→ **Your task**: Output the entries that follow, word for word.

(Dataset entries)
--------------------------------------------------
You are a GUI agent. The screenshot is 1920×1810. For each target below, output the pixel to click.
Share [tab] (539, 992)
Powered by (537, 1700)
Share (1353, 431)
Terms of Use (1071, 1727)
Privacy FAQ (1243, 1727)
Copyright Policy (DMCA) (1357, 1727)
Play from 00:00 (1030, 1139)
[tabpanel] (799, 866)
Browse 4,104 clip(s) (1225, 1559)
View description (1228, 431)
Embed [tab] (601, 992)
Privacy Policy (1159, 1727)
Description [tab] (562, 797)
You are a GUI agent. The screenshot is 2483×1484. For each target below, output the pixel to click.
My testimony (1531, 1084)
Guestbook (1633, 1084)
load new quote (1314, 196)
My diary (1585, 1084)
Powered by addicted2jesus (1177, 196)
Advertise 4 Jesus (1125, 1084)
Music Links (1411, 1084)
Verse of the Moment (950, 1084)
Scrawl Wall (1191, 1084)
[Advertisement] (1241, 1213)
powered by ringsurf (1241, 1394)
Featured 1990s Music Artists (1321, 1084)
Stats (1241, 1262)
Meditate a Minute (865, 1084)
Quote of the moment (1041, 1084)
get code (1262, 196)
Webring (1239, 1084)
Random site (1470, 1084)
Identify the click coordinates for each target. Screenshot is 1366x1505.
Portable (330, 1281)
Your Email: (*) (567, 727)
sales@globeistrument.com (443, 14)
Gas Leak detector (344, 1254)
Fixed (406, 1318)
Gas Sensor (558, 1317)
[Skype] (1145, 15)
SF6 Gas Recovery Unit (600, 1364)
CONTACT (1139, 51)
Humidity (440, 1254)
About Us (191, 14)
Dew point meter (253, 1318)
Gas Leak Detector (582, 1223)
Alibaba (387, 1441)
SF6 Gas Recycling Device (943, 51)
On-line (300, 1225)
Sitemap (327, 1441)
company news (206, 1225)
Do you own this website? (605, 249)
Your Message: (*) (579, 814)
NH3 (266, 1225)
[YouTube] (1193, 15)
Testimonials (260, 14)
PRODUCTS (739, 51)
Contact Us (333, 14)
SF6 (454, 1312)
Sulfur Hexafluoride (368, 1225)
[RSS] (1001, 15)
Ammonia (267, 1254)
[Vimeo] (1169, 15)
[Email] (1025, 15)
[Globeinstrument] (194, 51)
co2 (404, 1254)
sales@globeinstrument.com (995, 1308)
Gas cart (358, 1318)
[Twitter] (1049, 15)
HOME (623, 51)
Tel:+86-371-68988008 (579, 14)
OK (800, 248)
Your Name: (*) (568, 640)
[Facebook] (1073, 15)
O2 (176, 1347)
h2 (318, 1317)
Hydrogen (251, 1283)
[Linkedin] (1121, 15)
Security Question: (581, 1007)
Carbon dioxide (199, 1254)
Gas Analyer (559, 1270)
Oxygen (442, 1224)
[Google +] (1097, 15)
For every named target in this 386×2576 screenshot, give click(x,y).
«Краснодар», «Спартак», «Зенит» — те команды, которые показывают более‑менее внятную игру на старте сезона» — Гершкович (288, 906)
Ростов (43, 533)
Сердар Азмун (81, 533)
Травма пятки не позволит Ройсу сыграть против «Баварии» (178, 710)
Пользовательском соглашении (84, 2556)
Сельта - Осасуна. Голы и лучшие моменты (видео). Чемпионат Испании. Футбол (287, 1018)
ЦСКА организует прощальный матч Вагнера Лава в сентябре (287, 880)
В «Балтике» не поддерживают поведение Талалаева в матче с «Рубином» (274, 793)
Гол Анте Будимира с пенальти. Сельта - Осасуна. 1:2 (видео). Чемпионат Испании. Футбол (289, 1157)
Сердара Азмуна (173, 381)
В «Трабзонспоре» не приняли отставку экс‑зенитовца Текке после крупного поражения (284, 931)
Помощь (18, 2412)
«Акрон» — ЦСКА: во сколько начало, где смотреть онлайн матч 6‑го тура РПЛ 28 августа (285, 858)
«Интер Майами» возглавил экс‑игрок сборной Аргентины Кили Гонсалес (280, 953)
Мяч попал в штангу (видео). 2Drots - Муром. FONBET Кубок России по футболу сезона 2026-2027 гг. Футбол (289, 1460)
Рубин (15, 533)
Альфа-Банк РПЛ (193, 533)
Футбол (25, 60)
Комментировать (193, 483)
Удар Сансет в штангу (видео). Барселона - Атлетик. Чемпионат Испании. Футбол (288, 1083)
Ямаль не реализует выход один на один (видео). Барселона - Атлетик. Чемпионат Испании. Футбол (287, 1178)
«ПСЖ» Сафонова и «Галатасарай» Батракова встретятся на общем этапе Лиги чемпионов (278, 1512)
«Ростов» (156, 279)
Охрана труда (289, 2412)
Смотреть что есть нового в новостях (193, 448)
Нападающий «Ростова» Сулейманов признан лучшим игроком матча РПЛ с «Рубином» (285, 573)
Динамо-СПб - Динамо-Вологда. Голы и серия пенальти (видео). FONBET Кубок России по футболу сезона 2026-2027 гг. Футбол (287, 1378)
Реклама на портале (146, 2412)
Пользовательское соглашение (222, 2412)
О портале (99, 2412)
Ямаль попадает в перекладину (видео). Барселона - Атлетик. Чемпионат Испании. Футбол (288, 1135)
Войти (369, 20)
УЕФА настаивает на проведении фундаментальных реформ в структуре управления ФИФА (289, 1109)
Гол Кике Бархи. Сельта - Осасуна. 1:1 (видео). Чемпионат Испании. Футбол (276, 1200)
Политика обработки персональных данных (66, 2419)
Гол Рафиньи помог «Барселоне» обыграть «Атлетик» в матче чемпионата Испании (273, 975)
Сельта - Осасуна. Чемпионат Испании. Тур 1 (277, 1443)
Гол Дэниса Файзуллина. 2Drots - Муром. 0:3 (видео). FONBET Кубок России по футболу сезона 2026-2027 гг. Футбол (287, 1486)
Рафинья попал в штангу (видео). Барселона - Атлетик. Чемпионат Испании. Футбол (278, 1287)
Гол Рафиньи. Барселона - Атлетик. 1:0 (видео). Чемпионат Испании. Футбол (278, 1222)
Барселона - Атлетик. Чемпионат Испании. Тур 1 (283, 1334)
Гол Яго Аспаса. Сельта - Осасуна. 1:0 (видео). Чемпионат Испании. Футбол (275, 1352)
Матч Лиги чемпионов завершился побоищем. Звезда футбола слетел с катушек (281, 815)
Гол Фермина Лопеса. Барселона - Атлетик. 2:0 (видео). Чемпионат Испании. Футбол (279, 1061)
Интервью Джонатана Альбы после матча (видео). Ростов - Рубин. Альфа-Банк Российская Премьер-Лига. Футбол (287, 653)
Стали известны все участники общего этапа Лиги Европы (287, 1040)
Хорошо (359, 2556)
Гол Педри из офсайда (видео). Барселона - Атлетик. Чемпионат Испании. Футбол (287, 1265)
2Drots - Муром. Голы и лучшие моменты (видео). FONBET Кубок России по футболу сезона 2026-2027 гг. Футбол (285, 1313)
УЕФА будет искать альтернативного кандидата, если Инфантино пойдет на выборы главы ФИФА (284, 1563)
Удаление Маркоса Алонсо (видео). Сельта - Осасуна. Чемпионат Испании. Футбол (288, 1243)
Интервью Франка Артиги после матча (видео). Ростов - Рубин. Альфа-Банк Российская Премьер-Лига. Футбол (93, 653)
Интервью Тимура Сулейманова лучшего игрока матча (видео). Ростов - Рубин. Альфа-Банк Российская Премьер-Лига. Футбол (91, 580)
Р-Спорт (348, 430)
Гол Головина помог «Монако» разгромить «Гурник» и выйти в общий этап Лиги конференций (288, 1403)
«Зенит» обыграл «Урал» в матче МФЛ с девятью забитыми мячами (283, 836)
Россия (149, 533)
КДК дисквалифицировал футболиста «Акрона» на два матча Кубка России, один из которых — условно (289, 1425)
--------------------------------------------------
→ **Solution to the exercise**:
You are a GUI agent. The screenshot is 1920×1810. For each target below, output the pixel to click.
Share [tab] (539, 992)
Powered by (537, 1700)
Share (1353, 431)
Terms of Use (1071, 1727)
Privacy FAQ (1243, 1727)
Copyright Policy (DMCA) (1357, 1727)
Play from 00:00 (1030, 1139)
[tabpanel] (799, 866)
Browse 4,104 clip(s) (1225, 1559)
View description (1228, 431)
Embed [tab] (601, 992)
Privacy Policy (1159, 1727)
Description [tab] (562, 797)
You are a GUI agent. The screenshot is 2483×1484. For each target below, output the pixel to click.
My testimony (1531, 1084)
Guestbook (1633, 1084)
load new quote (1314, 196)
My diary (1585, 1084)
Powered by addicted2jesus (1177, 196)
Advertise 4 Jesus (1125, 1084)
Music Links (1411, 1084)
Verse of the Moment (950, 1084)
Scrawl Wall (1191, 1084)
[Advertisement] (1241, 1213)
powered by ringsurf (1241, 1394)
Featured 1990s Music Artists (1321, 1084)
Stats (1241, 1262)
Meditate a Minute (865, 1084)
Quote of the moment (1041, 1084)
get code (1262, 196)
Webring (1239, 1084)
Random site (1470, 1084)
Identify the click coordinates for each target. Screenshot is 1366x1505.
Portable (330, 1281)
Your Email: (*) (567, 727)
sales@globeistrument.com (443, 14)
Gas Leak detector (344, 1254)
Fixed (406, 1318)
Gas Sensor (558, 1317)
[Skype] (1145, 15)
SF6 Gas Recovery Unit (600, 1364)
CONTACT (1139, 51)
Humidity (440, 1254)
About Us (191, 14)
Dew point meter (253, 1318)
Gas Leak Detector (582, 1223)
Alibaba (387, 1441)
SF6 Gas Recycling Device (943, 51)
On-line (300, 1225)
Sitemap (327, 1441)
company news (206, 1225)
Do you own this website? (605, 249)
Your Message: (*) (579, 814)
NH3 (266, 1225)
[YouTube] (1193, 15)
Testimonials (260, 14)
PRODUCTS (739, 51)
Contact Us (333, 14)
SF6 (454, 1312)
Sulfur Hexafluoride (368, 1225)
[RSS] (1001, 15)
Ammonia (267, 1254)
[Vimeo] (1169, 15)
[Email] (1025, 15)
[Globeinstrument] (194, 51)
co2 (404, 1254)
sales@globeinstrument.com (995, 1308)
Gas cart (358, 1318)
[Twitter] (1049, 15)
HOME (623, 51)
Tel:+86-371-68988008 (579, 14)
OK (800, 248)
Your Name: (*) (568, 640)
[Facebook] (1073, 15)
O2 (176, 1347)
h2 (318, 1317)
Hydrogen (251, 1283)
[Linkedin] (1121, 15)
Security Question: (581, 1007)
Carbon dioxide (199, 1254)
Gas Analyer (559, 1270)
Oxygen (442, 1224)
[Google +] (1097, 15)
For every named target in this 386×2576 screenshot, give click(x,y).
«Краснодар», «Спартак», «Зенит» — те команды, которые показывают более‑менее внятную игру на старте сезона» — Гершкович (288, 906)
Ростов (43, 533)
Сердар Азмун (81, 533)
Травма пятки не позволит Ройсу сыграть против «Баварии» (178, 710)
Пользовательском соглашении (84, 2556)
Сельта - Осасуна. Голы и лучшие моменты (видео). Чемпионат Испании. Футбол (287, 1018)
ЦСКА организует прощальный матч Вагнера Лава в сентябре (287, 880)
В «Балтике» не поддерживают поведение Талалаева в матче с «Рубином» (274, 793)
Гол Анте Будимира с пенальти. Сельта - Осасуна. 1:2 (видео). Чемпионат Испании. Футбол (289, 1157)
Сердара Азмуна (173, 381)
В «Трабзонспоре» не приняли отставку экс‑зенитовца Текке после крупного поражения (284, 931)
Помощь (18, 2412)
«Акрон» — ЦСКА: во сколько начало, где смотреть онлайн матч 6‑го тура РПЛ 28 августа (285, 858)
«Интер Майами» возглавил экс‑игрок сборной Аргентины Кили Гонсалес (280, 953)
Мяч попал в штангу (видео). 2Drots - Муром. FONBET Кубок России по футболу сезона 2026-2027 гг. Футбол (289, 1460)
Рубин (15, 533)
Альфа-Банк РПЛ (193, 533)
Футбол (25, 60)
Комментировать (193, 483)
Удар Сансет в штангу (видео). Барселона - Атлетик. Чемпионат Испании. Футбол (288, 1083)
Ямаль не реализует выход один на один (видео). Барселона - Атлетик. Чемпионат Испании. Футбол (287, 1178)
«ПСЖ» Сафонова и «Галатасарай» Батракова встретятся на общем этапе Лиги чемпионов (278, 1512)
«Ростов» (156, 279)
Охрана труда (289, 2412)
Смотреть что есть нового в новостях (193, 448)
Нападающий «Ростова» Сулейманов признан лучшим игроком матча РПЛ с «Рубином» (285, 573)
Динамо-СПб - Динамо-Вологда. Голы и серия пенальти (видео). FONBET Кубок России по футболу сезона 2026-2027 гг. Футбол (287, 1378)
Реклама на портале (146, 2412)
Пользовательское соглашение (222, 2412)
О портале (99, 2412)
Ямаль попадает в перекладину (видео). Барселона - Атлетик. Чемпионат Испании. Футбол (288, 1135)
Войти (369, 20)
УЕФА настаивает на проведении фундаментальных реформ в структуре управления ФИФА (289, 1109)
Гол Кике Бархи. Сельта - Осасуна. 1:1 (видео). Чемпионат Испании. Футбол (276, 1200)
Политика обработки персональных данных (66, 2419)
Гол Рафиньи помог «Барселоне» обыграть «Атлетик» в матче чемпионата Испании (273, 975)
Сельта - Осасуна. Чемпионат Испании. Тур 1 (277, 1443)
Гол Дэниса Файзуллина. 2Drots - Муром. 0:3 (видео). FONBET Кубок России по футболу сезона 2026-2027 гг. Футбол (287, 1486)
Рафинья попал в штангу (видео). Барселона - Атлетик. Чемпионат Испании. Футбол (278, 1287)
Гол Рафиньи. Барселона - Атлетик. 1:0 (видео). Чемпионат Испании. Футбол (278, 1222)
Барселона - Атлетик. Чемпионат Испании. Тур 1 (283, 1334)
Гол Яго Аспаса. Сельта - Осасуна. 1:0 (видео). Чемпионат Испании. Футбол (275, 1352)
Матч Лиги чемпионов завершился побоищем. Звезда футбола слетел с катушек (281, 815)
Гол Фермина Лопеса. Барселона - Атлетик. 2:0 (видео). Чемпионат Испании. Футбол (279, 1061)
Интервью Джонатана Альбы после матча (видео). Ростов - Рубин. Альфа-Банк Российская Премьер-Лига. Футбол (287, 653)
Стали известны все участники общего этапа Лиги Европы (287, 1040)
Хорошо (359, 2556)
Гол Педри из офсайда (видео). Барселона - Атлетик. Чемпионат Испании. Футбол (287, 1265)
2Drots - Муром. Голы и лучшие моменты (видео). FONBET Кубок России по футболу сезона 2026-2027 гг. Футбол (285, 1313)
УЕФА будет искать альтернативного кандидата, если Инфантино пойдет на выборы главы ФИФА (284, 1563)
Удаление Маркоса Алонсо (видео). Сельта - Осасуна. Чемпионат Испании. Футбол (288, 1243)
Интервью Франка Артиги после матча (видео). Ростов - Рубин. Альфа-Банк Российская Премьер-Лига. Футбол (93, 653)
Интервью Тимура Сулейманова лучшего игрока матча (видео). Ростов - Рубин. Альфа-Банк Российская Премьер-Лига. Футбол (91, 580)
Р-Спорт (348, 430)
Гол Головина помог «Монако» разгромить «Гурник» и выйти в общий этап Лиги конференций (288, 1403)
«Зенит» обыграл «Урал» в матче МФЛ с девятью забитыми мячами (283, 836)
Россия (149, 533)
КДК дисквалифицировал футболиста «Акрона» на два матча Кубка России, один из которых — условно (289, 1425)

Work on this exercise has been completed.